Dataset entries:
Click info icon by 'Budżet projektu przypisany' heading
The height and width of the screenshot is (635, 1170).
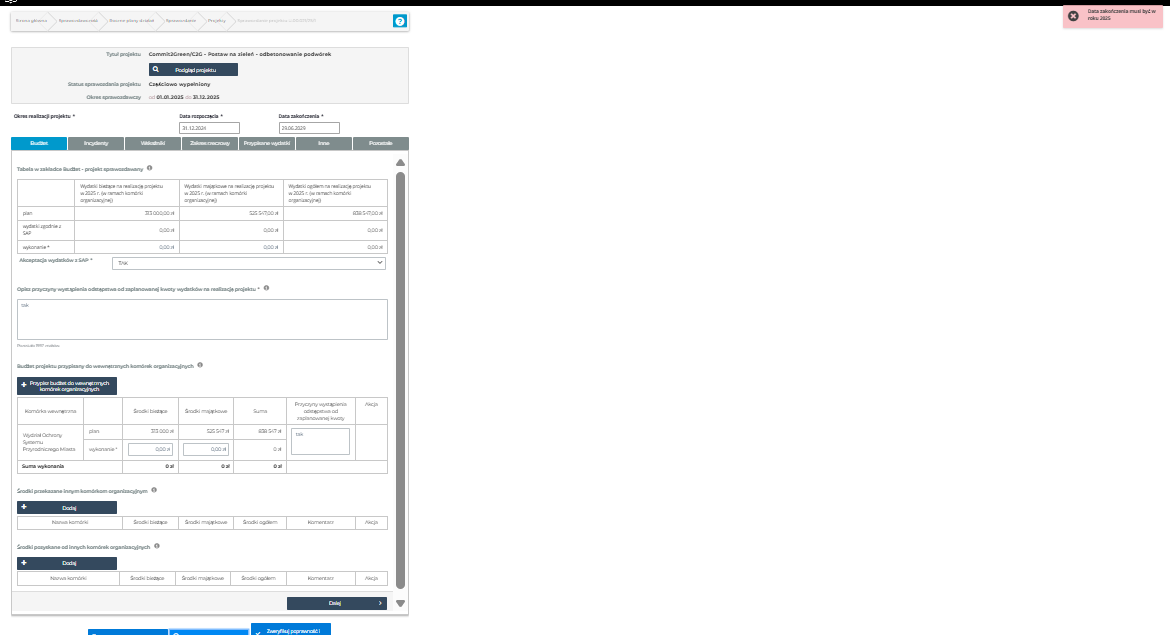click(201, 365)
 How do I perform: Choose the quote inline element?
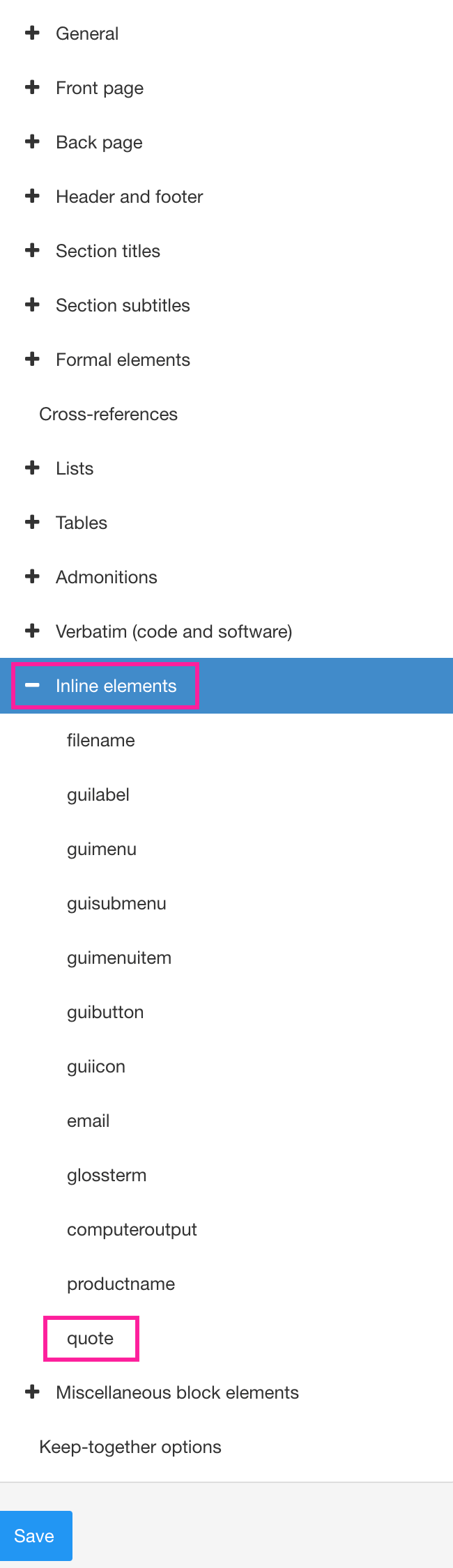(91, 1338)
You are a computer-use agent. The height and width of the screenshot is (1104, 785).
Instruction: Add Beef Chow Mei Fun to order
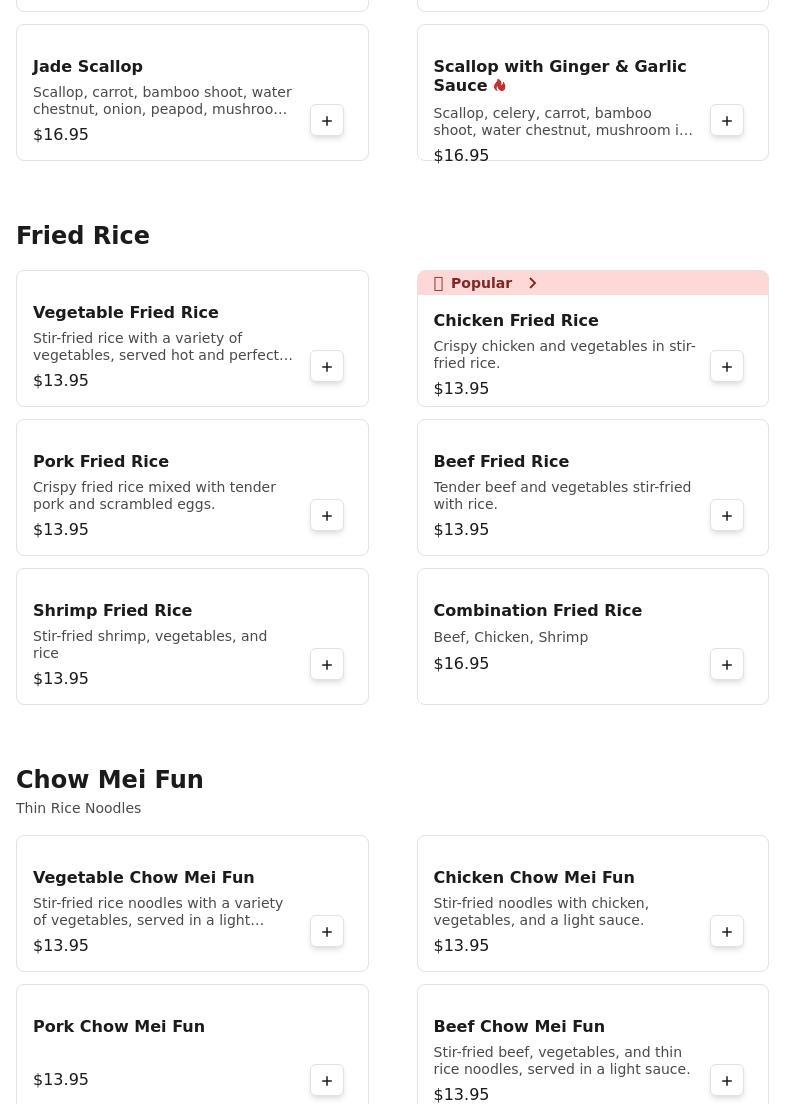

- **WHAT YOU HAVE TO DO**: Output all the entries above verbatim, please. No images.

- **ANSWER BELOW**:
Click info icon by 'Budżet projektu przypisany' heading
The height and width of the screenshot is (635, 1170).
click(201, 365)
 How do I perform: Choose the quote inline element?
(91, 1338)
You are a computer-use agent. The height and width of the screenshot is (1104, 785).
Instruction: Add Beef Chow Mei Fun to order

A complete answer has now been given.